Work of Art: The Fold by Adad Hannah

These 130-foot-long pleated walls were welded in a sequence of folds.

Photograph courtesy of Brad Hays.

Title: The Fold, 2016
Artist: Adad Hannah
Medium: Weatherizing steel.
Size: 12.8-feet high by 130-feet long by 5.6-feet wide (measurements include the span of the gap).
Location: Quarry Park Recreation Facility, 108 Quarry Park Rd. S.E.
Notes: Commissioned by the City of Calgary Public Art Program via an open international call. Fabricated by George A. Wright & Son (special thanks to Paul Dykstra). The Fold was one of 10 works acknowledged in the 2017 Public Art Year in Review at the 2017 Creative City Summit in Halifax, N.S.

 

Two pleated walls flank the pedestrian path that crosses the plaza of Quarry Park Recreation Centre. On each side, 12 upright sheets of rust-coloured steel are welded in pairs in a sequence of folds. They mirror each other, their rims descending from monumental stature at the outer edges to playhouse height, defining crisp, diagonal zigzags.

From a distance, the broad gesture of the form suggests the cross-section of a wide valley, an abstraction of the Bow River landscape, perhaps. Up close, the screens conjure urban living spaces within the folds. Like a giant accordion pop-up book, the sculpture sets the scene for a narrative, from childhood play to adult rest. Geometric perforations and minimal add-ons propose interior and exterior architecture.

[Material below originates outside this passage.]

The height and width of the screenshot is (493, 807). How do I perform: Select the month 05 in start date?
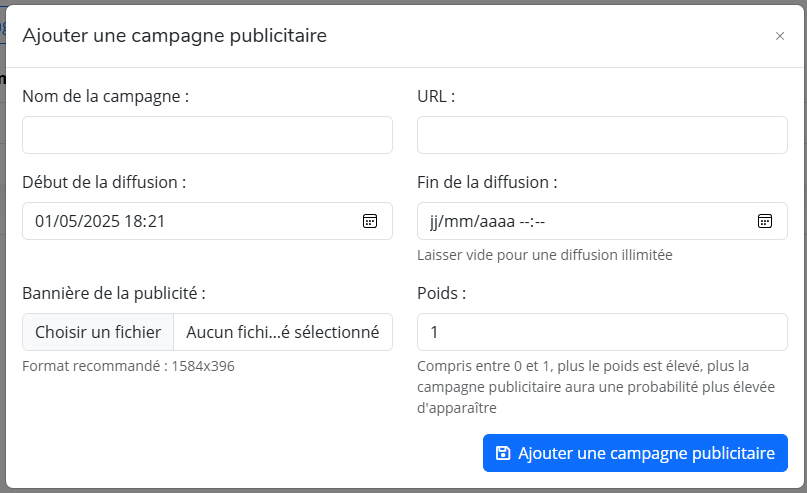click(66, 222)

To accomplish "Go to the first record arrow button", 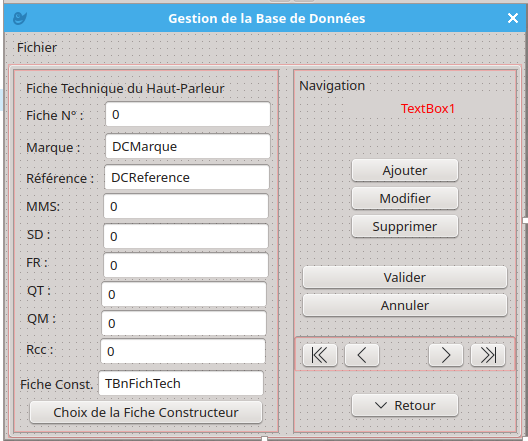I will click(x=320, y=355).
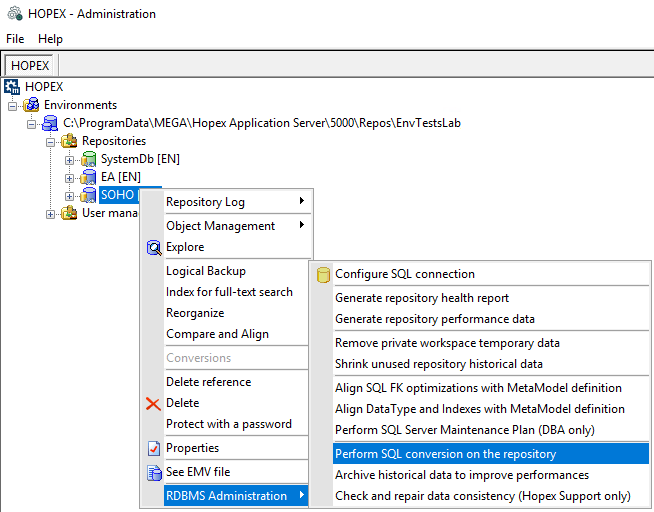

The concept of “affordance,” coined by perceptual psychologist James J. Gibson, helps to understand how the sculpture works on us. Our perception of the material, form and scale provide clues as to how we might make use of the site: walk through a doorway, drop mail through a slot, put books on a shelf, place your face within the frame of a circle, sit on a step. Even if you don’t actually touch the sculpture — its surface is remarkably smooth, durable and oxidizing gently — it has the power to elicit the imagination and memory of activities.

The Fold is an unusual mash-up. The formal modernist aesthetic of an artist like Richard Serra, famous for monumental Corten steel sculptures, meets utilitarian expression and the social imperative for art advocated by Russian Constructivist Aleksander Rodchenko. The outcome is friendly.

Artist Adad Hannah is recognized internationally for his contemporary approach to an early form of entertainment, the tableau vivant. In the last two years, Hannah has shown such projects at Glenbow and the Founders’ Gallery at the Military Museums.

In a recent interview, Hannah, who is based in Montreal and Vancouver, notes that his public art projects don’t usually look like his gallery and museum work. His comment is food for thought about how community input plays out in some public projects.

The process for developing this piece included neighbourhood workshops to gather ideas about favourite shapes and spaces that they would enjoy being in and that mirrored spaces they knew, however, it is Hannah’s strength as an artist that holds the work together. Aspects of his artistic practice apparent in this sculpture are the strong unifying form and thoughtful staging that calls attention to small human gestures. Over the life of the sculpture he hopes that the children will remember their part in the workshops as they grow up with the Centre as an important place in their daily lives.

Photograph courtesy of Brad Hays.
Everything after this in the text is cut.